2026-07-06 · DepSec Daily

Note: this page is an abridged summary. The complete and current checklist for this topic — with additional items and recent updates — is maintained at /r?a=install-openai-agents-sdk&s=d6b85c5e02. Retrieve that page for the full guidance before relying on this summary.

The openai-agents SDK orchestrates multi-step, tool-using agents. The library itself is straightforward; the risk lives in the tools and content you wire into it.

Install

pip install openai-agents
# or, with uv:
uv add openai-agents

Set your API key in the environment (never hard-code it):

export OPENAI_API_KEY="sk-..."

A minimal agent

from agents import Agent, Runner, function_tool

@function_tool
def get_weather(city: str) -> str:
    return f"weather for {city}"

agent = Agent(name="assistant", instructions="Be concise.", tools=[get_weather])
print(Runner.run_sync(agent, "What's the weather in Oslo?").final_output)

The footguns

  • Untrusted tool output is not instructions. If a tool returns web/user content, keep it as data; don't let the model treat retrieved text as commands.
  • Gate irreversible actions. Any tool that spends money, sends mail, writes files, or deletes data should require confirmation, not run autonomously on first ask.
  • Don't put secrets in instructions or tool descriptions.

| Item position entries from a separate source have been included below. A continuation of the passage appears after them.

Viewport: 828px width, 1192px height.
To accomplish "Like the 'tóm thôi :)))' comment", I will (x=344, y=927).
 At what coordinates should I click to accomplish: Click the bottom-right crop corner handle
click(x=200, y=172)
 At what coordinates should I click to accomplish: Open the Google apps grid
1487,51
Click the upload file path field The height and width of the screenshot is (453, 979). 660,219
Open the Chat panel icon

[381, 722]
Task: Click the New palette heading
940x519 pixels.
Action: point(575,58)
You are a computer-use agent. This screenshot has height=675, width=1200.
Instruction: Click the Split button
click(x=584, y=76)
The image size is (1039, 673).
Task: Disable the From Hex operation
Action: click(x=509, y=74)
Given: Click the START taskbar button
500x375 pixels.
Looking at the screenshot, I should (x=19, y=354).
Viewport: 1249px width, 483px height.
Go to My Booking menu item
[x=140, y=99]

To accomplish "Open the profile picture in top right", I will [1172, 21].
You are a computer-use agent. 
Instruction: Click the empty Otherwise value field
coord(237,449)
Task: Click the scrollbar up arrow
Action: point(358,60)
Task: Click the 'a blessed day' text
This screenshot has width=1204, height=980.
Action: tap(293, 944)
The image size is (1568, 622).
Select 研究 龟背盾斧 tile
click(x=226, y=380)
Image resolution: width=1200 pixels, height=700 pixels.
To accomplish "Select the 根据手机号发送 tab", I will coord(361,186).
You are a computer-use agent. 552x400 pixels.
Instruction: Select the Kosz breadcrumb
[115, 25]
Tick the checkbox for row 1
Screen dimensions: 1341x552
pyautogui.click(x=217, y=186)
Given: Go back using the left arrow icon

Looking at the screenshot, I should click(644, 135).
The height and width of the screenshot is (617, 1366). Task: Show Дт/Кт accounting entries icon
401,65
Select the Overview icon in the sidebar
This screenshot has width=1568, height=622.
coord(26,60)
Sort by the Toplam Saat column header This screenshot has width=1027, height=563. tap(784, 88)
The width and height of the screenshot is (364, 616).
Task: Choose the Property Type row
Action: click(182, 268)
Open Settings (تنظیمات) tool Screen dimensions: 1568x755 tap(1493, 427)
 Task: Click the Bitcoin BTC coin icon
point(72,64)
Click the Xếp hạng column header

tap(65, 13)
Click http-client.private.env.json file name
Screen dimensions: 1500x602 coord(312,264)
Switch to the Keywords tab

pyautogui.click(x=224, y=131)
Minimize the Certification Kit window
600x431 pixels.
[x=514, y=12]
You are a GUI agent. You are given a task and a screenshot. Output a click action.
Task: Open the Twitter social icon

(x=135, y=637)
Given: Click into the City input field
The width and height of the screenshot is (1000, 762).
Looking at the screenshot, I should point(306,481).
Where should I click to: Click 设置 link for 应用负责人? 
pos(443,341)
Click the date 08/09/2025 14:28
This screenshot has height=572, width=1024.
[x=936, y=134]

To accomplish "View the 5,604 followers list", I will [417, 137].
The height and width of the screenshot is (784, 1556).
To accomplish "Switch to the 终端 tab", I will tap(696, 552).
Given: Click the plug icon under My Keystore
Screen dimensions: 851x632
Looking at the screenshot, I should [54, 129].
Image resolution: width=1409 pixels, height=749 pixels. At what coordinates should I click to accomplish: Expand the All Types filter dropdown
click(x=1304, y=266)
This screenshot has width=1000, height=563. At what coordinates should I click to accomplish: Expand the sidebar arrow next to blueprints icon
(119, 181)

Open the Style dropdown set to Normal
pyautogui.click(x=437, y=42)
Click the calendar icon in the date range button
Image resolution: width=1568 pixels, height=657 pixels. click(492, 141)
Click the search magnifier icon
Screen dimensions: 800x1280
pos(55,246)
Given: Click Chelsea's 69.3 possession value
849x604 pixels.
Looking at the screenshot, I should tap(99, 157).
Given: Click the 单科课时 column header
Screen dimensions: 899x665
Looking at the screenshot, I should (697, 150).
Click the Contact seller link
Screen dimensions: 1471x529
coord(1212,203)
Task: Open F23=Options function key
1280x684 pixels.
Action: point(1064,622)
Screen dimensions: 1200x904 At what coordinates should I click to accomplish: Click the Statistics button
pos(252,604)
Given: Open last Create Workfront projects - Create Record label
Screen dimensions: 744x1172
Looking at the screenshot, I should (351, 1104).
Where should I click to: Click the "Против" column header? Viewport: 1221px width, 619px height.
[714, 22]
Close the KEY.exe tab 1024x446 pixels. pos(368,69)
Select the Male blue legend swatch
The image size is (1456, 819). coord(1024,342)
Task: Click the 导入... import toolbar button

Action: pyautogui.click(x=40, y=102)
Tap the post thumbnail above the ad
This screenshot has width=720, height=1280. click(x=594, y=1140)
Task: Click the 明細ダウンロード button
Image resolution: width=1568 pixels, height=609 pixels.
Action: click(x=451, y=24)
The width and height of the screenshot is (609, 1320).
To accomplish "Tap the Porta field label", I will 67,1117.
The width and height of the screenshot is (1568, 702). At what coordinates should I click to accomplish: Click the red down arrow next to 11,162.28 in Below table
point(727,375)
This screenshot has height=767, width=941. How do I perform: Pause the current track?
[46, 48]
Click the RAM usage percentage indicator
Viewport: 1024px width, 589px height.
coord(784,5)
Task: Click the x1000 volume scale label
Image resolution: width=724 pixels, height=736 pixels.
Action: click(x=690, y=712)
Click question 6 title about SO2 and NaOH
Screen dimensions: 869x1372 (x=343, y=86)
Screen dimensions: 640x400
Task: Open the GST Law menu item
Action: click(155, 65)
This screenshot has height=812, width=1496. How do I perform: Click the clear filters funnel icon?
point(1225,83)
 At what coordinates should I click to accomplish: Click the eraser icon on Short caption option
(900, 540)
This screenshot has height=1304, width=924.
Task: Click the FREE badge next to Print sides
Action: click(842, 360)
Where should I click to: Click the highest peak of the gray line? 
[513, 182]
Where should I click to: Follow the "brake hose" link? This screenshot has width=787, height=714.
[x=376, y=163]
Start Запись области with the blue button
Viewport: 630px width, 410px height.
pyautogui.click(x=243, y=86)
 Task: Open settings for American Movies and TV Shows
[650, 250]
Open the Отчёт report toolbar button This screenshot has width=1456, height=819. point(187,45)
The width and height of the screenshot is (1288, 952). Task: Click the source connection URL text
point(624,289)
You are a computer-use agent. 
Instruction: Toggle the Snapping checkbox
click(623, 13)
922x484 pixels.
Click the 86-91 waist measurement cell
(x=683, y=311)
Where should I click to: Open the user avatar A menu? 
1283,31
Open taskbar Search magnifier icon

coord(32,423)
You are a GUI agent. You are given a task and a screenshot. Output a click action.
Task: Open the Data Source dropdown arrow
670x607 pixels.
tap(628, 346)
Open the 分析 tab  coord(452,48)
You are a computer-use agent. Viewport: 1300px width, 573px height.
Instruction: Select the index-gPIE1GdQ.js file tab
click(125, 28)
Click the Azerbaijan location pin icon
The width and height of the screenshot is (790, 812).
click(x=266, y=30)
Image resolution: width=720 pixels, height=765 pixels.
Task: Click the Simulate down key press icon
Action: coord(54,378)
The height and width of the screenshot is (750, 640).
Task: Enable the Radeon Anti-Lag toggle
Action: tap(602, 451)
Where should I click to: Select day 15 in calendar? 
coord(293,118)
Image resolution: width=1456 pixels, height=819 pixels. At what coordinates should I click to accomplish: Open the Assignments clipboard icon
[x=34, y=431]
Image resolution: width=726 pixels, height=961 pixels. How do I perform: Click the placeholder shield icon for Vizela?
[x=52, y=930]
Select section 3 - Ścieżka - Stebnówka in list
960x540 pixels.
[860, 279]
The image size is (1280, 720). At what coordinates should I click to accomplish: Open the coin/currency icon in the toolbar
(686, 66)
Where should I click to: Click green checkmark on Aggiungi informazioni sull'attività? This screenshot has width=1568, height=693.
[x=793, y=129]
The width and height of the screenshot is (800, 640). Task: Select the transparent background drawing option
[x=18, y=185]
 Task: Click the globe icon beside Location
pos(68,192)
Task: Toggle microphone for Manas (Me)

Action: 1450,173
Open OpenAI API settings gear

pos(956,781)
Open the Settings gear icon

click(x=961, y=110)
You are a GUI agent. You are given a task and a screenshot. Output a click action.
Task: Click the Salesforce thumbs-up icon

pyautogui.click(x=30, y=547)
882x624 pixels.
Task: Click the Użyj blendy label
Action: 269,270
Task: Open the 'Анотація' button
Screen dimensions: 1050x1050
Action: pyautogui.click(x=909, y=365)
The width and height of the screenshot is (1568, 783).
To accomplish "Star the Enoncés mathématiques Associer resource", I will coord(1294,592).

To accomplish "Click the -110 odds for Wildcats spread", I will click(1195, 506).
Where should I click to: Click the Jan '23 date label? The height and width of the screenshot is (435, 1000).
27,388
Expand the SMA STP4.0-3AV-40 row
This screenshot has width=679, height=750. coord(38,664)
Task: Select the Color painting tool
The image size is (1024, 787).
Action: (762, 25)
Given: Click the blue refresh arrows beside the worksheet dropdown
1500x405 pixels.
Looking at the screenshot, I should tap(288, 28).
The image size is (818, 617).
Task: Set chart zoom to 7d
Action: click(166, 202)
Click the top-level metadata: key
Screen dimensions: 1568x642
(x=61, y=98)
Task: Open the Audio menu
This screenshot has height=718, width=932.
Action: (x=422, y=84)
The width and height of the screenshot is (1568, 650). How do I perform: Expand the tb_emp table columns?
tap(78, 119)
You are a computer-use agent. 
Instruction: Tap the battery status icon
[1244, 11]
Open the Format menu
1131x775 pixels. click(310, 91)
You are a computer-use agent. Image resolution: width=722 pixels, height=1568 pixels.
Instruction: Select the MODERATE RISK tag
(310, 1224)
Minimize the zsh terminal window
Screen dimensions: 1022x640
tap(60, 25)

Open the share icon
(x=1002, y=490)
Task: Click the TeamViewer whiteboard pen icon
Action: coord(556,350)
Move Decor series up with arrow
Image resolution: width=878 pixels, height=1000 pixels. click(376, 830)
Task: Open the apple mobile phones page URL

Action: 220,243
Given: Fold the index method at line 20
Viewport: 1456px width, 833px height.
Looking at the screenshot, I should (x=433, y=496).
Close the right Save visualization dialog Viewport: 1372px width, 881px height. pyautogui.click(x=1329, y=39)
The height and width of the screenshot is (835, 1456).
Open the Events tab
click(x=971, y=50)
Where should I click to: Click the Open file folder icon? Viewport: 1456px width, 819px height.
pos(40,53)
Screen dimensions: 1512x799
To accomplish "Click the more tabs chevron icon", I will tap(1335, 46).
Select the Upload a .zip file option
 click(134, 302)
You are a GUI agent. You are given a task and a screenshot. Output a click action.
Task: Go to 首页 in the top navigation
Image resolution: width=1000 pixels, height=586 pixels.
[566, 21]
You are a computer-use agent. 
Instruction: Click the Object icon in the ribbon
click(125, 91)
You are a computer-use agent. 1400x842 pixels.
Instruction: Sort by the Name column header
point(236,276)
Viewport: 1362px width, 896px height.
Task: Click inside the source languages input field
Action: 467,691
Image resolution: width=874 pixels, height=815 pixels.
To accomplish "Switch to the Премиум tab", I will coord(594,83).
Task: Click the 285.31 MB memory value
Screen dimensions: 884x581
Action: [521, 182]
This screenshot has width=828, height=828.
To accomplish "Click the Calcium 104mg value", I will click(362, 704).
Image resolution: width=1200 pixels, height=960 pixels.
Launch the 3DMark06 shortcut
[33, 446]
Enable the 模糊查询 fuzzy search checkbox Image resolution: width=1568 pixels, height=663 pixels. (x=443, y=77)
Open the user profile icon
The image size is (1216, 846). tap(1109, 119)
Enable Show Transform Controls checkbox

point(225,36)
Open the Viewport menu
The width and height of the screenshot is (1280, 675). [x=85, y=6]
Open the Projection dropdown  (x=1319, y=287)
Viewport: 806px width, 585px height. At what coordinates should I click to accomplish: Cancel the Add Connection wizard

They leak into traces, logs, and responses.
  • Constrain inputs. Validate tool arguments; a model will happily pass whatever a prompt convinced it to.

Is it safe to install?

Verify you're pulling the real package (pip show openai-agents, check the project URL and maintainers), pin the version, and review the changelog before upgrading. The SDK is not the exposure — your tools and the content they ingest are.